To find out more on pricing and features, visit or email

Omni-Channel: Unattainable Buzzword or Guidepost to Success?

By | digital commerce, ecommerce, innovation, interactive marketing | No Comments

So you’ve got a client who has a strong multi-channel presence; they have brick-and-mortar stores, a strong ecommerce site that’s optimized for mobile, beautifully designed print campaigns, and a great social media strategy. Now, they’ve come to you to help them connect all the pieces, bring them to that next level integration,  get all the channels speaking to one another in a way that allows them to innovate and create a consistent and connected customer experience across all touchpoints.  You’re going to make them OMNI-CHANNEL!  First of all, pinch yourself, because you’re probably dreaming.

Unless your client is up on the latest trends and buzzwords, they probably don’t even know what “omni-channel” is —let’s be honest, we’re all trying to wrap our heads around it. Additionally, unless you’re dealing with a huge international brand, your client is likely a retailer with some strengths and weaknesses in terms of channels and consumer touchpoints. Some channels may be strong, some may need work, and some are likely non-existent.  These clients are probably more interested in strengthening their weaknesses than in taking on the daunting, seemingly unreachable goal of having all channels seamlessly connected.

In a recent, otherwise well-informed, blog post from bazaarvoice, it was stated boldly —literally in bold font — “Create a consistent consumer experience across every channel, now.”

Right now? That’s easy enough. Done!

The truth is, for most brands that just sounds impossible. If we keep talking about omni-channel in such grandiose terms, we’re going to miss the chance to start taking the appropriate steps needed to help our clients give their customers what they need and want.

Let’s take a step back. What is omni-channel retailing? And most importantly, how do you start helping your clients get there?

Omni-channel is basically an evolution of multi-channel. While good multi-channel retailers create consistent experiences for each of their consumer touchpoints, good omni-channel retailers are able to create single consumer experiences that include several touchpoints, even in a single purchase. For instance, Starbucks has connected their in-store loyalty program with their mobile application. Walmart is also heading the charge, now testing a new feature in an Arizona store which would allow customers to self-checkout with their iPhone. This adds to the many uses of the Walmpart app, which already allowed users to see what’s in stock in various stores, create shopping lists, check prices, etc.

The only way to create these experiences is for the (often completely siloed) channels to share information, and this can present some huge logistical hurdles.  It is important to remember though, that omni-channel didn’t start with the imperative for shared information.  It started with an imperative to create better consumer experiences, and it should continue to be about just that.

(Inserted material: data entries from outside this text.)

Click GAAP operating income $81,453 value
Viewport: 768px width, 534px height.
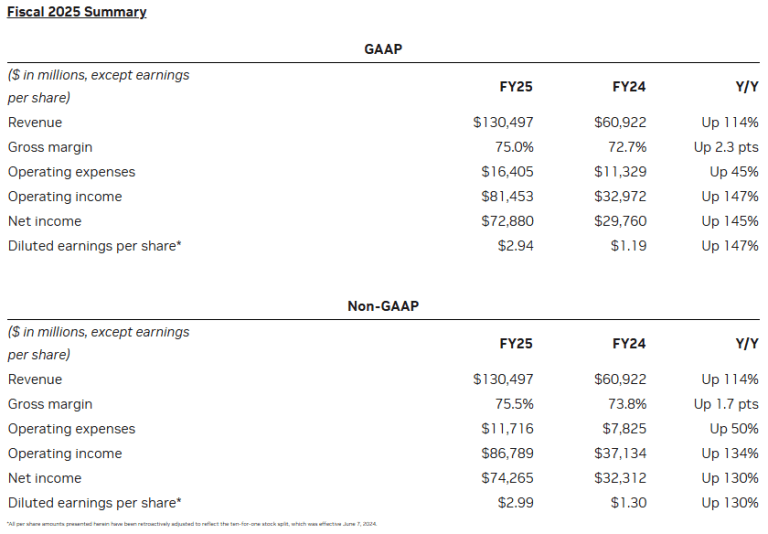tap(507, 197)
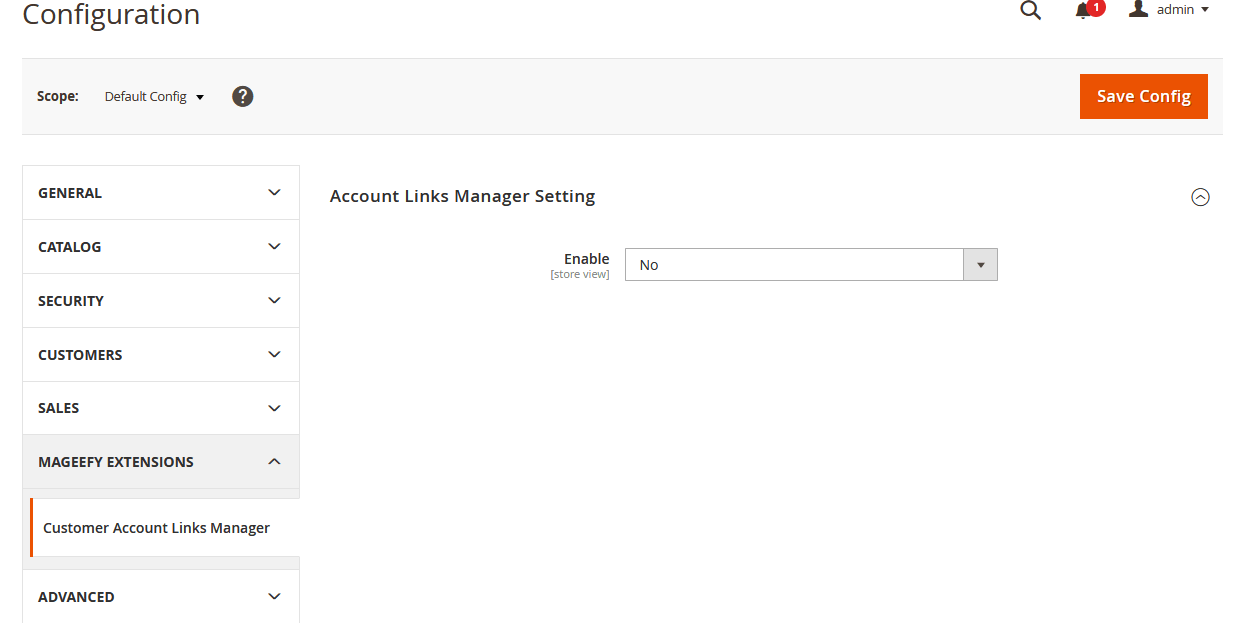
Task: Open the search magnifier icon
Action: click(x=1030, y=10)
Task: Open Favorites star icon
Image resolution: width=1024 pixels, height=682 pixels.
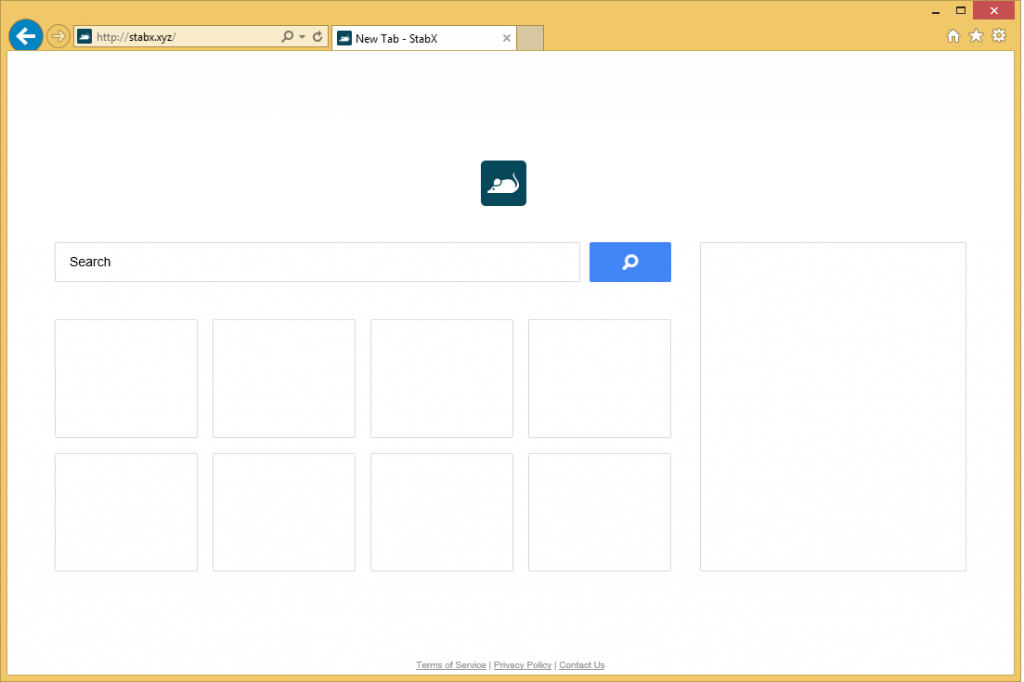Action: click(x=976, y=36)
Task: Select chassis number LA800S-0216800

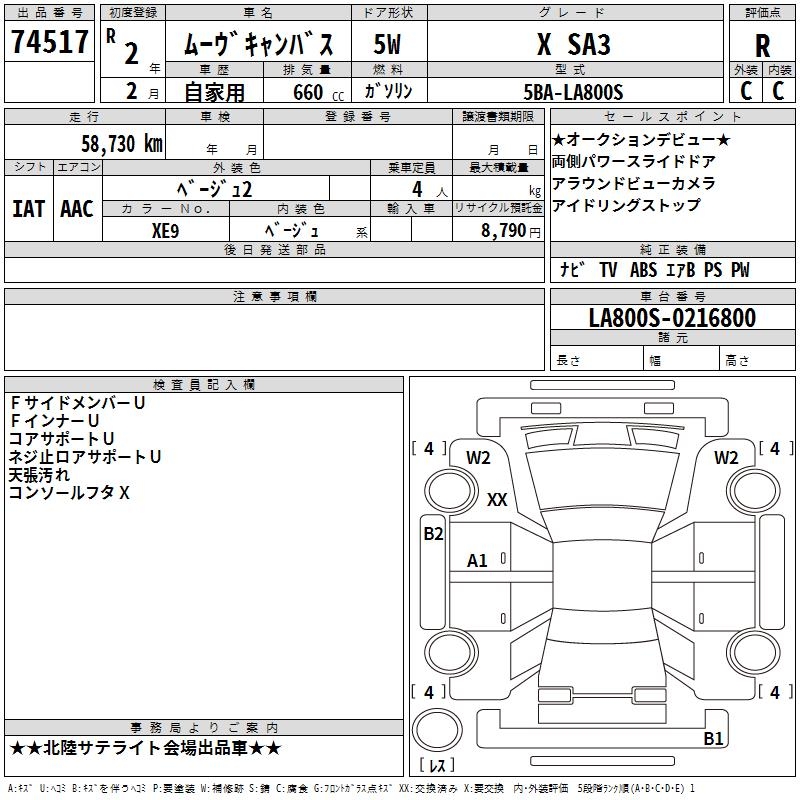Action: point(672,318)
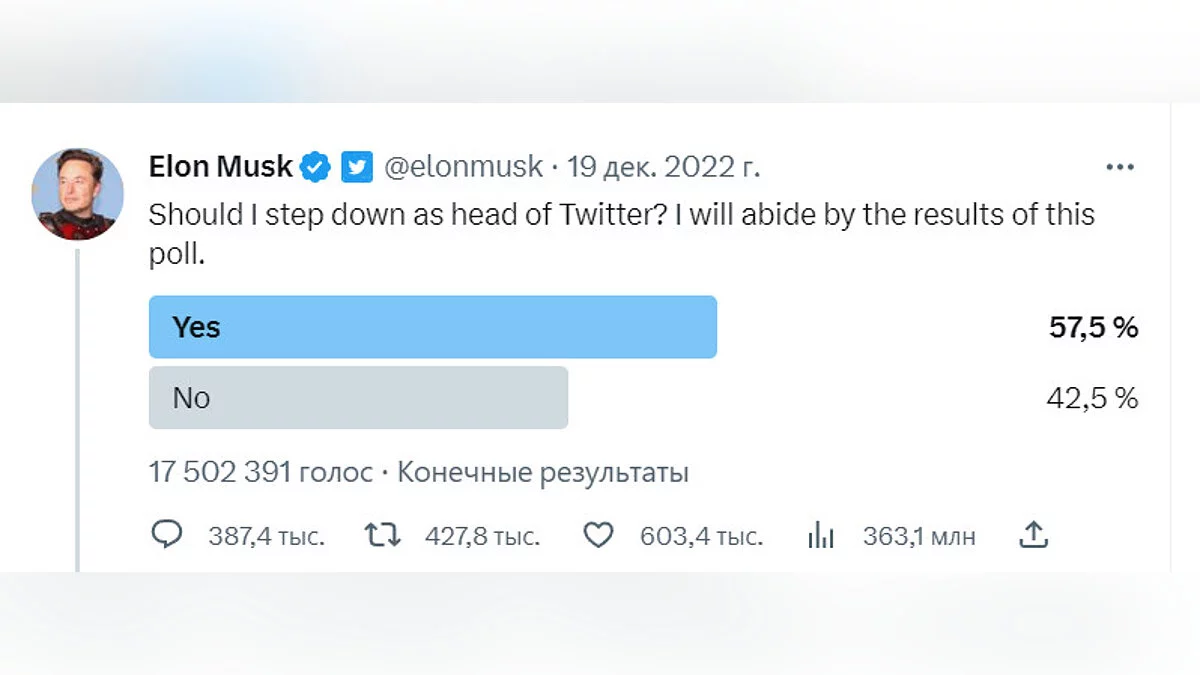Open view analytics bar chart icon
The height and width of the screenshot is (675, 1200).
(820, 535)
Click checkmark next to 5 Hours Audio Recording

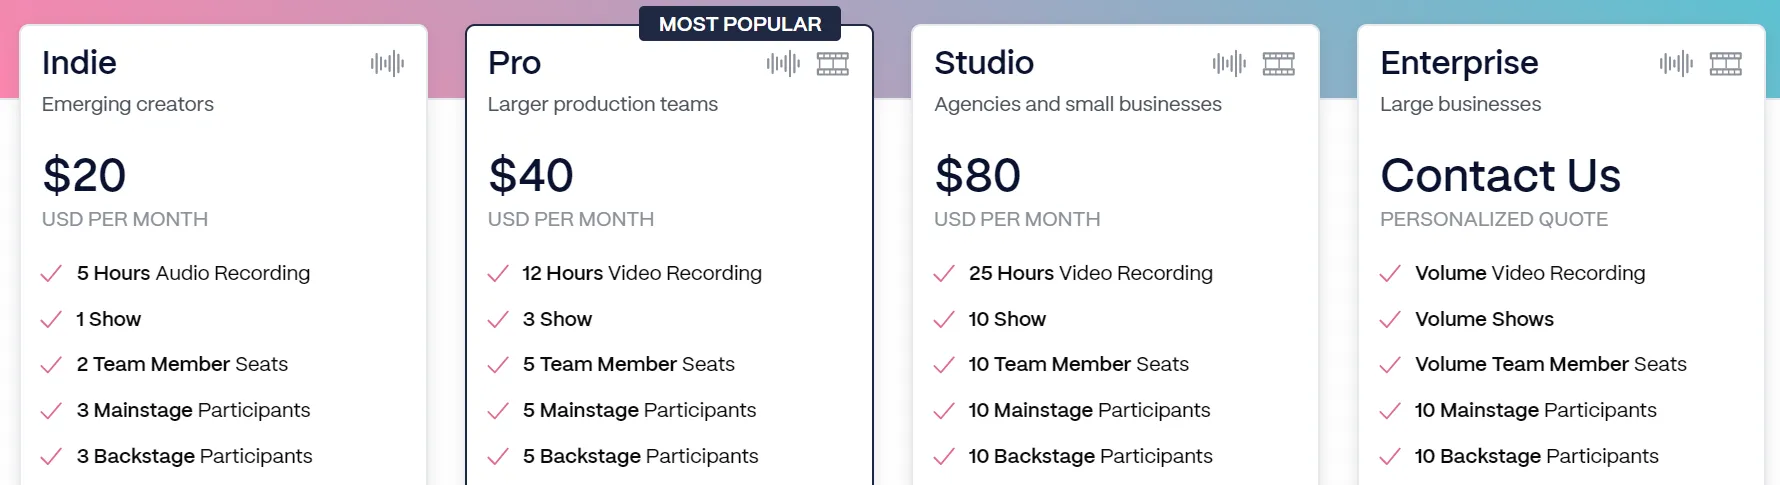[51, 274]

It may seem simplistic and reductive of me to suggest that you “start small” or “put one foot in front of the other,” blah blah blah. But in reality, even the largest, most innovative brands started that way.

Think of one interaction that your client wants their customers to have. Maybe it’s just allowing in-store pick-up for online orders.  Work with your client to connect the dots needed to allow this interaction. This alone will probably present several challenges, but at least it represents a clear benefit to both the retailer and the consumer. The retailer benefits from getting online customers in the door to possibly purchase additional items, while the consumer benefits from often free and/or expedited shipping.

Now, repeat with another desired interaction with a clear benefit for the consumer and the client. Once the proper information is shared and the basis is set, ideas that once seemed totally out of reach can actually start to happen.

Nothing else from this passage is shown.